Text passage:

┄┄┄┄┄┄

New type of optical wavefront sensor is based on quasiparticles

Dec. 8, 2015
Technique uses attenuated total internal reflection to see across the wavefront at the nanoscale level.
The optical setup (DM = deformable mirror; HS WFS = Hartmann–Shack wavefront sensor, which the setup includes for comparison). (Image: OSA)
Researchers Brian Vohnsen and Denise Valente at University College Dublin, Ireland, have created a new type of wavefront sensor based on sensing of plasmonic "quasiparticles" that can measure wavefront slopes across a beam of light down into the nanoscale region.1 This is in contrast to Hartmann-Shack (HS) wavefront sensors that sample the wavefront at lateral distances of 100 μm or more. And, in contrast to interferometric methods of wavefront sensing, the quasiparticle method is requires the measurement of only a single wavefront and thus does not require getting two separate wavefronts to be in phase. The technique is potentially useful for adaptive-optical (AO) applications such as microscopy and biomedicine, as well as in other applications in metrology, chemical sensing, and quality-contol inspection of planar materials, films, and coatings.
Using quasiparticles practically
The sensor technology is based on a curious phenomenon: a quasiparticle that emerges when light waves couple with electron oscillations at certain types of solid surfaces. By measuring how efficiently incoming light creates these quasiparticles, the researchers are able to derive previously undetectable distortions in the wavefronts. Based on attenuated total internal reflection, the technique sees wavefront slopes as intensity differences across the beam produced by surface-plasmon polariton (SPP) excitation at the surface of a gold film. The result (a map of wavelength slope) is integrated to produce the wavefront shape.

┄┄┄┄┄┄

Source data:
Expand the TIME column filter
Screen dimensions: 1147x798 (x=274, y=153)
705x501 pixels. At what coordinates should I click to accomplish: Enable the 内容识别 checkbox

┄┄┄┄┄┄

What is being asked:
Answer these about the wavefront sensor article above:
1. At what lateral distances do Hartmann-Shack wavefront sensors sample the wavefront?
2. At which university did the researchers create the new sensor?
3. At the surface of what kind of film is the surface-plasmon polariton excitation produced?

Completed task:
1. 100 μm or more
2. University College Dublin, Ireland
3. A gold film